Washington, the northwesternmost of the contiguous US states with a population of over 8 million, is home to a cap-and-invest program that began operating in 2023. The greenhouse gas trading initiative owes its existence largely to Washington’s governor since 2013, Jay Inslee, a Democrat known for promoting climate change mitigation policies. Inslee was the state’s representative in the US Congress before becoming governor, and in that position he supported congressional efforts to create a US national emission trading system (ETS). The Washington state law under which the ETS was created is the Climate Commitment Act, passed by the state legislature in 2021.

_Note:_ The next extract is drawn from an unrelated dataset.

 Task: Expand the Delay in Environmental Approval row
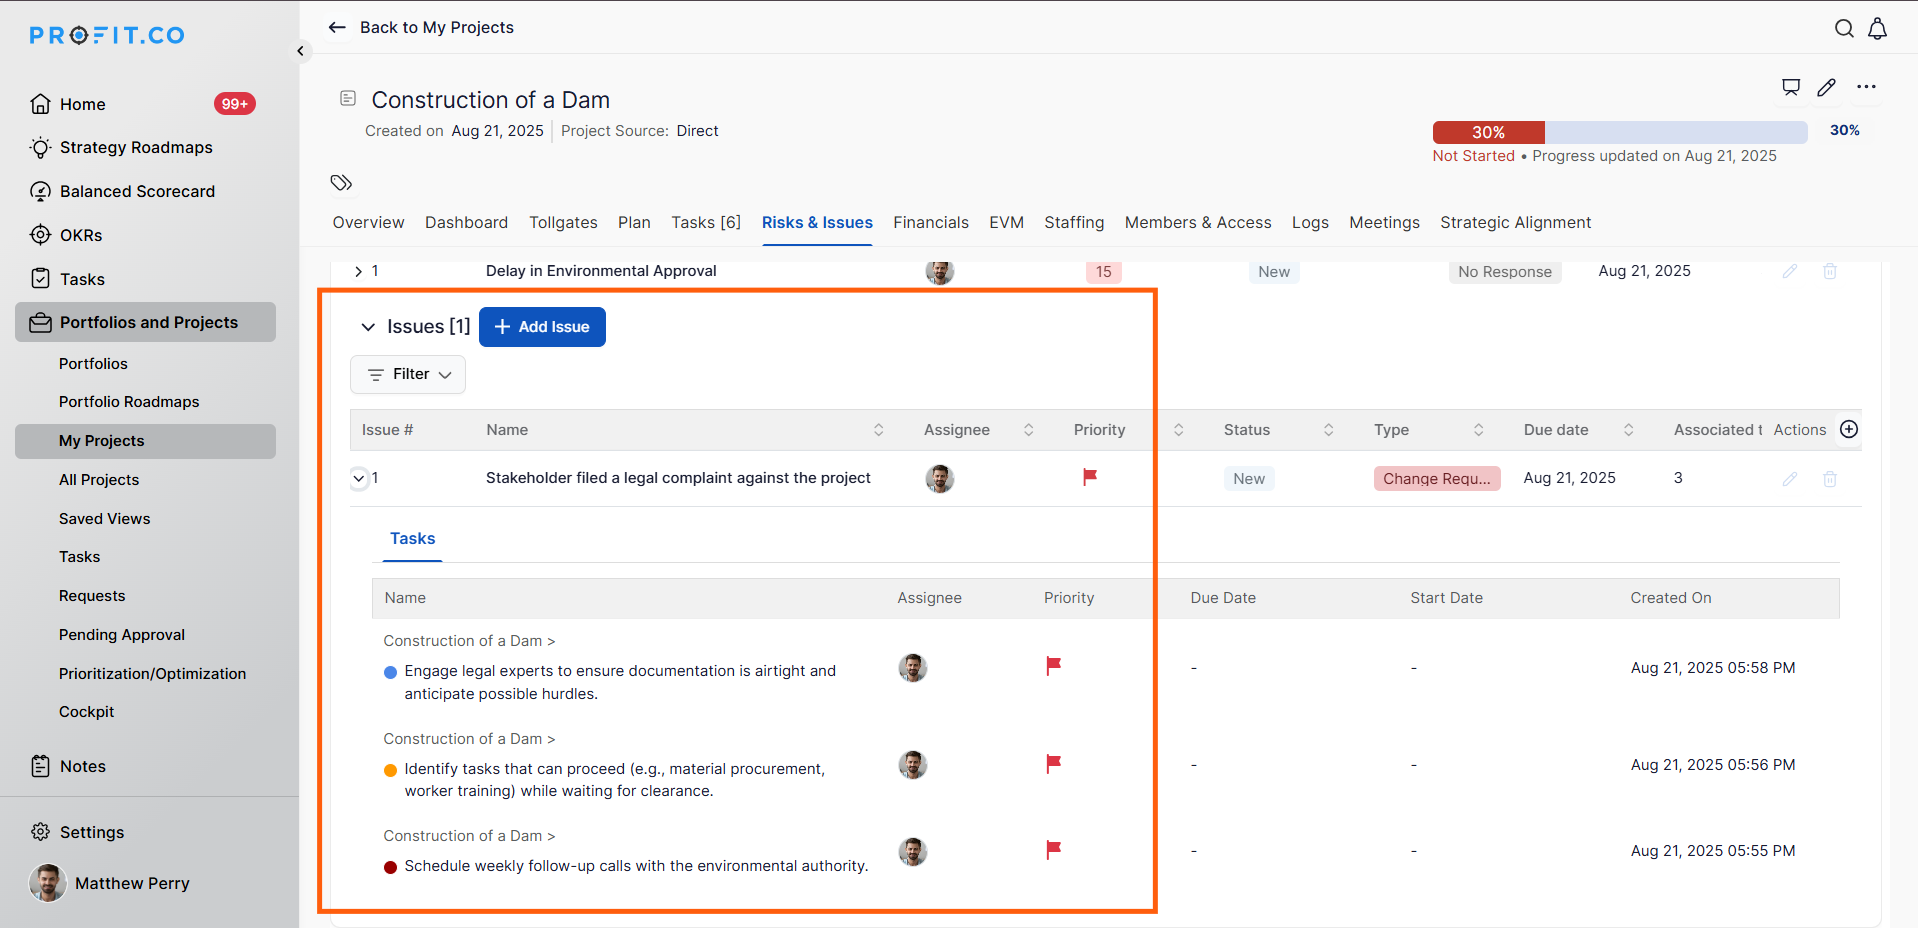pos(358,271)
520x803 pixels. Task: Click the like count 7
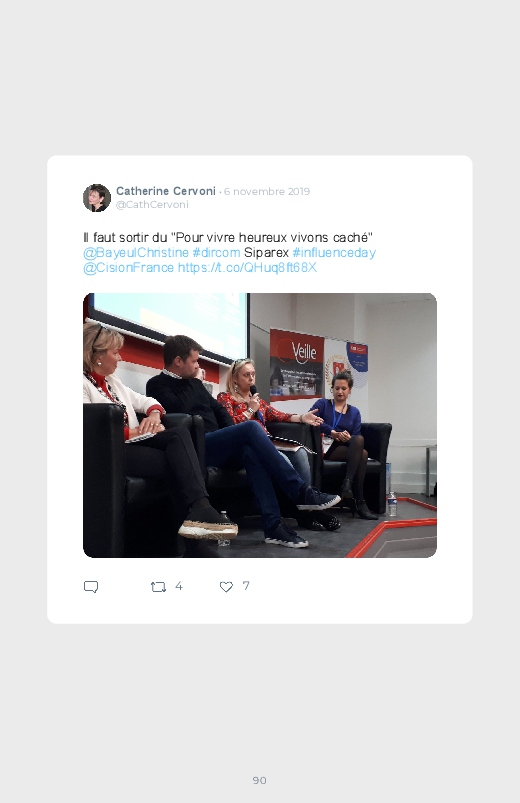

Like California’s ETS in the Western Climate Initiative (WCI), the Washington state ETS is aimed at helping achieve the state’s overall climate target, which is a 95% reduction in greenhouse gas emissions compared to 1990 levels by 2050. Most of the program’s elements, such as its covered sectors and cost containment structure, intentionally resemble those of the California-Quebec joint ETS, as it leaves room for Washington to eventually link its program. Linkage with Washington would in turn slightly enlarge North America’s biggest carbon market: Washington’s ETS cap is roughly 60 million tonnes in 2024 compared to California’s 280 million tonnes and Quebec’s roughly 50 million. Washington’s Department of Ecology announced a decision to pursue linking with the WCI in November 2023, just before the cap-and-invest program had completed a full year of operation. Allowance prices over that year averaged $52.88 per tonne, significantly higher than the allowance units (CCAs) traded in the California-Quebec program.
Carbon market at stake The fate of this potential ETS expansion is at stake in the upcoming US elections, where Washington state’s ballot will feature several “ballot measures” (plebiscites/referenda) including one that proposes to repeal the cap-and-inve...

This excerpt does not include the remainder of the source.